WD, Samsung, Hitachi have AAM feature which will quiet down seek noise and runs slightly cooler so try those.


----------



## tewcewl (Dec 18, 2004)

This seems like an excellent price for the brand and the hard drive.

http://www.bestbuy.com/site/olspage.jsp?skuId=8294482&type=product&id=1172880157783


----------



## mr.unnatural (Feb 2, 2006)

rbtravis said:


> DB35 drives are regular drives that tested quieter. You can choose Maxtor, Seagate,Hitachi or Western Digital all will work. You can use Acoustic Management software to further silence the drive.
> http://www.majorgeeks.com/IBM_-_Hitachi_Feature_Tool_d3388.html
> I believe this works. I have tested it on Western Digital, Hitachi, andSamsung drives. It worked on them.


I don't believe the acoustic level of the drive is what differentiates it from standard Seagate drives.
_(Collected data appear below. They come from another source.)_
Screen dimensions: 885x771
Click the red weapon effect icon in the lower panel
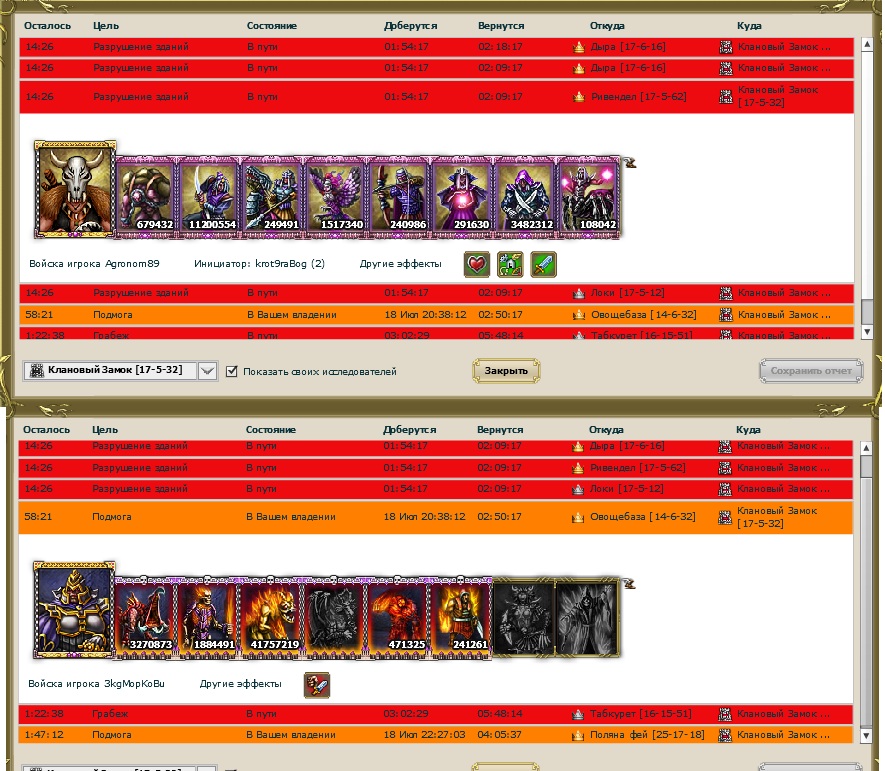(317, 685)
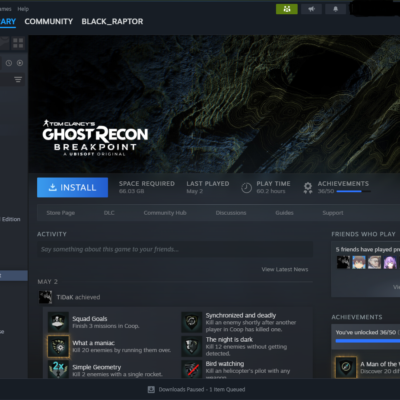Open the second friend avatar thumbnail

[359, 262]
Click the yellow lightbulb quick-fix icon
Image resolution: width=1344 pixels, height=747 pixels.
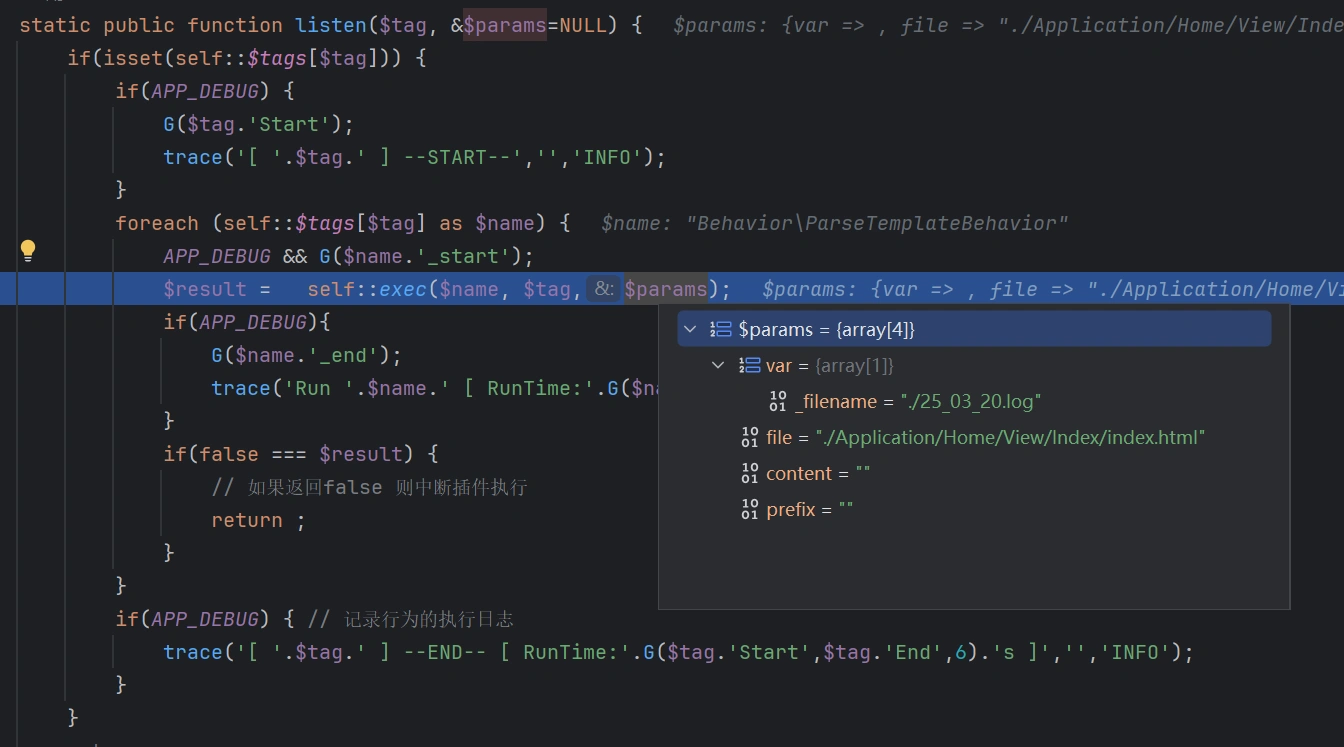(x=28, y=250)
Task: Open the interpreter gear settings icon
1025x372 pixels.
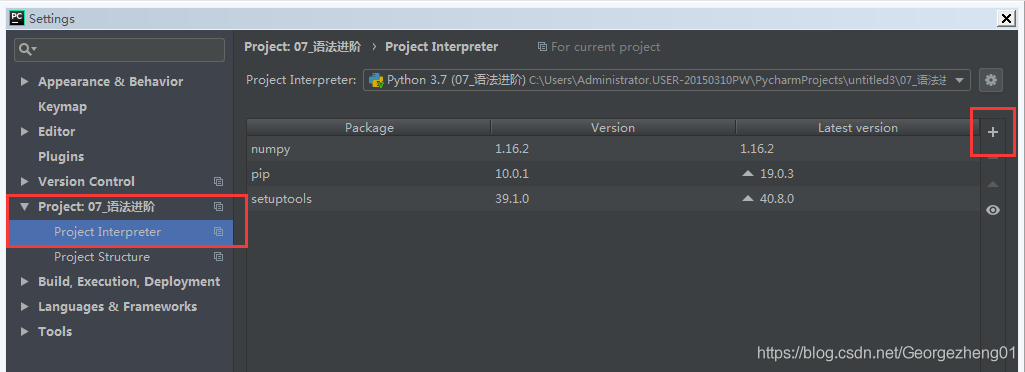Action: (x=991, y=80)
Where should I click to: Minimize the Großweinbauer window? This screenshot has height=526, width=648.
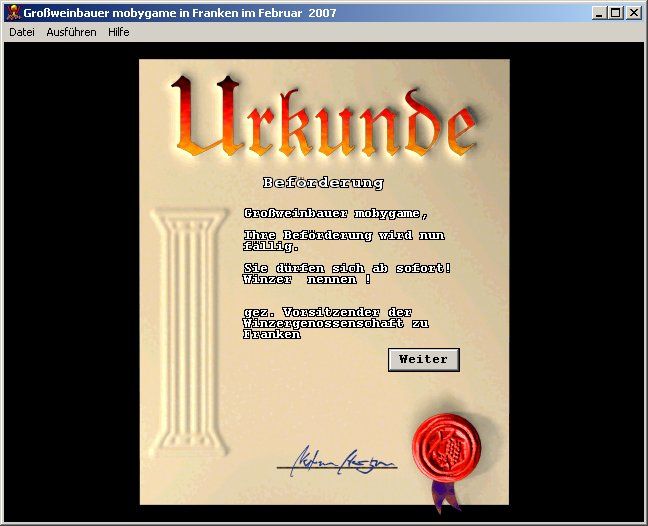(598, 13)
I don't know the exact parameters they test the drives for but the DB35's are regular Seagate drives that test slightly better in certain areas. They just get a different label and a higher price tag slapped on them.


----------



## Narf54321 (Mar 30, 2005)

mr.unnatural said:


> I don't believe the acoustic level of the drive is what differentiates it from standard Seagate drives. I don't know the exact parameters they test the drives for but the DB35's are regular Seagate drives that test slightly better in certain areas. They just get a different label and a higher price tag slapped on them.
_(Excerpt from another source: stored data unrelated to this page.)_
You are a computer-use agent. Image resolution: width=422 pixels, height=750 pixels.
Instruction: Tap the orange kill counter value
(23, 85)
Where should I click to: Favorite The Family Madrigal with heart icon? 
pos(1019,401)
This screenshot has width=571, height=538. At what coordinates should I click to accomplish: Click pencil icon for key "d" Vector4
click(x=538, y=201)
The Seagate DB35's are specified for low-noise, relatively cooler operation, and lower-power environments. For example, they rate at a 2.0amp startup current draw and are listed at 16 seconds Power-On Ready time, because at bootup you don't want to overtax the smaller PSU typically found in a DVR type device. There also seems to be some change to the interrupt logic, where the drive doesn't wait as long to continue if it somehow fails to get a response from the CPU, for video streaming writes. And some on-board DRM features which aren't used by the Tivo.
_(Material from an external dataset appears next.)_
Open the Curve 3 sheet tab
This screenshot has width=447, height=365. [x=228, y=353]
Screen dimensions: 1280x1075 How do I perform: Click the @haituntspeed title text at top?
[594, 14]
In practical terms, it means the DB35's are slower to spin up and operate at a slightly slower speed than the desktop PC counterparts. Which is just fine for a DVR. In a consumer device, typically you want reliability and longevity, not a performance hotrod.

[OTOH, you can get a bare 500GB drive in the $99 range these days and do the work yourself. As rbtravis indicated, you can use Hitachi Feature Tool to force a slower, quieter mode (Accoustic Management) on Western Digital, Hitachi, Samsung and some Maxtor drives.]

If you're getting married, get used to the term WAF: Wife Acceptance Factor. I'd probably recommend the DB35 for low sound levels and tend not to fail as much as some of the cheapo drives. Too much Tivo noise and she'll get pissed at you. If you go with a cheapo drive and it dies, losing all her Tivo recordings, she'll be pissed at you.


----------



## rbtravis (Aug 9, 2005)

I agree with Narf54321 by all means Keep the Wife Happy. Let her know you are buying the quieter drive for her because you don't want to disturb her beauty sleep with loud drive noise.


----------



## scopus (Mar 26, 2002)

After purchasing two regular drives, I wish I had picked these up instead...

http://www.thenerds.net/SEAGATE_Seagate_DB35_Series_72003_Hard_Drive.ST3500830ACE.html

$160 w/shipping


----------